Court Opinion

ID: 8910490
Source: CourtListenerOpinion
Date Created: 2022-11-27 02:47:00.560106+00
Date Added: 2024-06-11T17:08:29.108010
License: Public Domain

BRYAN, Senior Circuit Judge,
dissenting:
Not for a moment unmindful of the reasoned force of the majority opinion, I ask leave to dissent from its affirmance of the jury’s verdict for the Millers (plaintiffs) on the “common law fraud claim.”

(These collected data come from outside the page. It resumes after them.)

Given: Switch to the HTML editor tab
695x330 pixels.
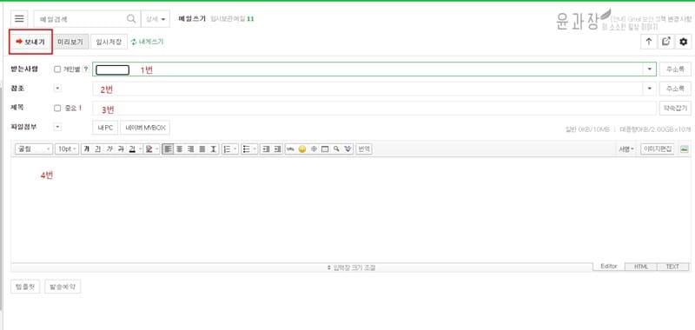Looking at the screenshot, I should tap(641, 267).
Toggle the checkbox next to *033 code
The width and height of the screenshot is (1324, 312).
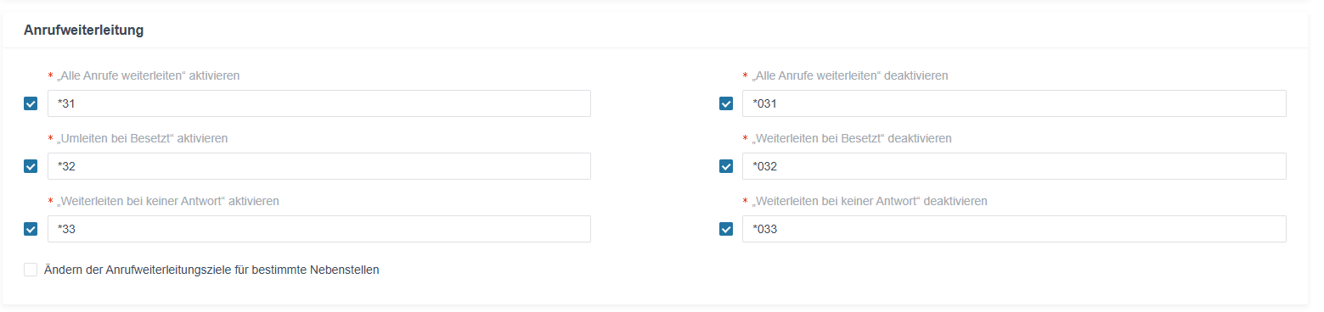726,229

The action is more accurately characterized, and more appropriately should be pursued, as a suit for an accounting in equity rather than as a common law fraud or other tort action. It arose out of the relationship of trust and confidence existing between the Millers and Premier (defendant). Considering additionally the sheer complexity of the issues, I think it was error for the trial court to let the jury return a verdict thereon without having a master prepare, and submit to the jury, at the conclusion of the evidence, a statement of the account between the parties. This procedure could have been directed by the Court sua sponte, for equity has jurisdiction to compel an accounting where the issues are complex, especially if fraud is also charged. Kirby v. Lake Shore & Michigan R. R., 120 U.S. 130, 134, 7 S.Ct. 430, 30 L.Ed. 569 (1887). Here, too, the added existence of a fiduciary relationship should banish any doubts of the appropriateness of turning to equity for an accounting and the appointment of a master.

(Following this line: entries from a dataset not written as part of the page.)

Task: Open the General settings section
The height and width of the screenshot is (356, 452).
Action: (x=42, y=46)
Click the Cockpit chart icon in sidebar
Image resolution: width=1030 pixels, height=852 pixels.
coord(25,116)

The contracts between the plaintiffs and defendant were not simply those of bargain and sale; they were contracts of agency, with the Millers as principals, Premier the agent. The agreements impressed upon the agent exacting responsibility for the use of plaintiffs’ funds in the acquisition, in the management, in the breeding, in the feeding and, finally, in the sale of cattle. The majority’s faithful relation of the transactions between the parties and the testimony with regard to the extent of their dealings reveal at once that the accounts between them were too complicated for a jury to assimilate.
The necessity for an accounting to resolve such difficulties was addressed in Kirby, 120 U.S. at 134, 7 S.Ct. at 432:
The complicated nature of the accounts between the parties constitutes itself a sufficient ground for going into equity. It would have been difficult, if not impossible, for a jury to unravel the numerous transactions involved in the settlements between the parties, and reach a satisfactory conclusion as to the amount of drawbacks to which Alexander & Co. were entitled on each settlement. 1 Story Eq. Juris. § 451. Justice could not be done except by employing the methods of investigation peculiar to courts of equity. When to these considerations is added the charge against the defendants of actual concealed fraud, the right of the plaintiff to invoke the jurisdiction of equity cannot well be doubted.

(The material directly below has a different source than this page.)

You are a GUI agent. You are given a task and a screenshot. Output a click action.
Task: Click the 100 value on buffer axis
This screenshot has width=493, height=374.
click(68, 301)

Since Kirby, the Court has declared that a trial by jury, as guaranteed under the Seventh Amendment, is now preserved in an equity suit, such as that at hand, by reason of the trial court’s power under Fed. R. Civ.P. 53(b) to appoint a master to aid the jury by stating an account. This entitlement embraces those instances where “the ‘accounts between the parties’ are of such a ‘complicated nature’ that only a court of equity can satisfactorily unravel them.” Dairy Queen v. Wood, 369 U.S. 469, 478, 82 S. Ct. 894, 900, 8 L.Ed.2d 44 (1962). Therefore, in the present case, faced both with *988complicated issues arising from the problematic transactions and with a demand for a jury, the District Judge, in resolution, had simply to name a master to sit in the trial.
The advantages here of an accounting are at once perceivable. Indeed, without an accounting the calculation of damages is purely speculative, thus rendering the remedy at law inadequate. Had such procedure been employed, the general basis, if any, upon which the jury arrived at $100,000.00 as the amount to be assessed against the defendants for damages would have become more nearly comprehensible; certainly it is not now apparent. It must be remembered that fraud alone, absent a showing of proximately caused damages, is not an actionable injury. Hence, the quantum of damages should not be left exclusively to the jury’s discretion, as is customarily done for such intangibles as pain and suffering. At the same time, an accounting would precisely fix the sums, if any, due the defendant, in principal or interest, on the promissory notes given by the plaintiffs to the defendant.
Finally, the accounting would tend to give an arithmetic exactness to the resolution of the case as a whole. Dividing and deciding it in two parts — the notes and the fraud — is an unacceptable, piecemeal approach to a single, unified controversy.
In summary, I would vacate the judgment on appeal and remand for a new trial. The remittitur would direct the appointment of a master to hear the evidence during its introduction before the jury, and, thereafter, to file a statement of the account between the parties. It would be subject to exceptions of law and fact filed by counsel, to be respectively decided by the Court and jury.
This dissent is tendered with deference to the recognized acumen of my associates.